Code splitting with React.lazy, Suspense and dynamic imports

Memoisation fights unnecessary re-renders. Code splitting fights the other performance killer: loading too much JavaScript upfront. In a typical React SPA, bundlers like Webpack or Vite produce a single JavaScript bundle. A user visiting your landing page downloads code for your admin dashboard, your analytics charts, and every other route — most of which they'll never touch. This bloats the initial bundle, delays Time to Interactive, and kills Lighthouse scores.

Code splitting lets you split your bundle into smaller chunks that load on demand. React.lazy and Suspense are the built-in APIs for this. React.lazy takes a function that calls a dynamic import() — a browser-native API that returns a Promise resolving to a module. React defers rendering that component until the module has loaded, and Suspense defines what to show in the meantime.
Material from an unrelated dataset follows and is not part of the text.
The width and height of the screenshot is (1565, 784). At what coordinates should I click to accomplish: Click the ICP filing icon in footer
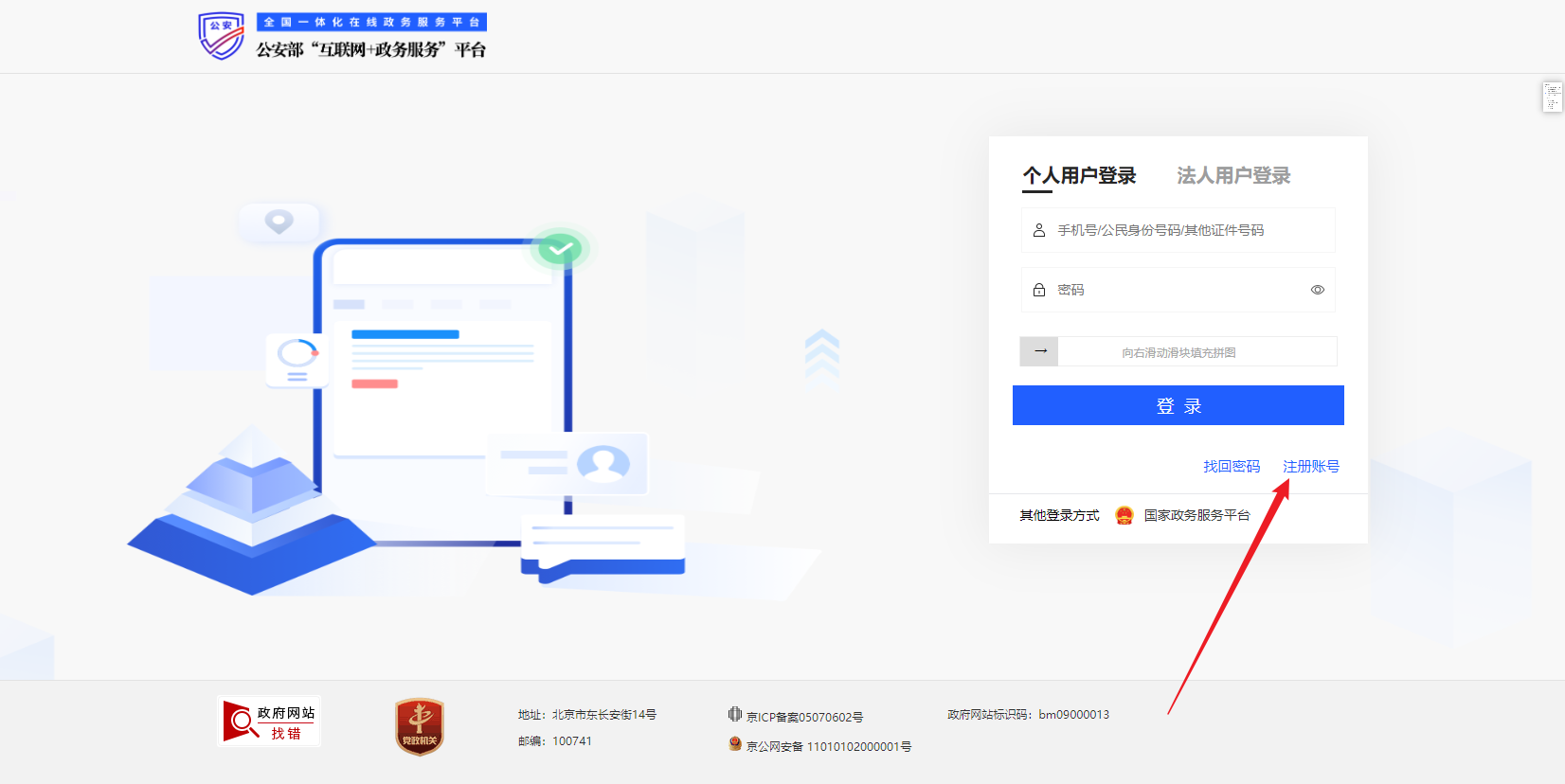(x=735, y=715)
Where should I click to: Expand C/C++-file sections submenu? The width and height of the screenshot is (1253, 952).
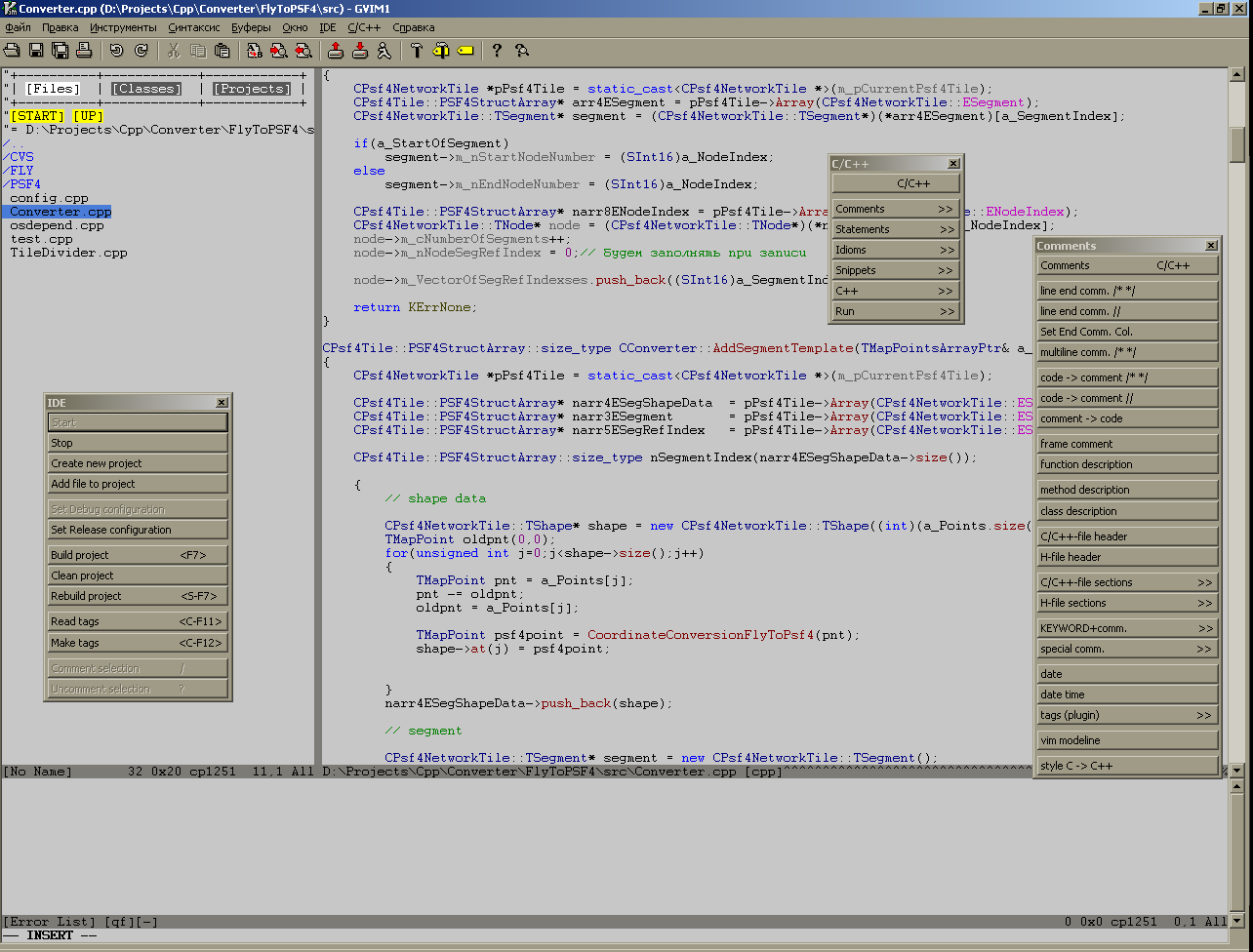pos(1127,582)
The sweet spot for lazy loading is route-level splitting — each page becomes its own chunk. But it's also valuable for heavy third-party components like rich text editors, PDF viewers, or chart libraries that aren't needed on initial load. The rule: if a user's critical path doesn't need it within the first three seconds, consider lazy loading it.

A critical gotcha: React.lazy only works with default exports. Named exports require a small wrapper. Also, always wrap lazy components high enough in the tree that the Suspense fallback doesn't cause layout shift.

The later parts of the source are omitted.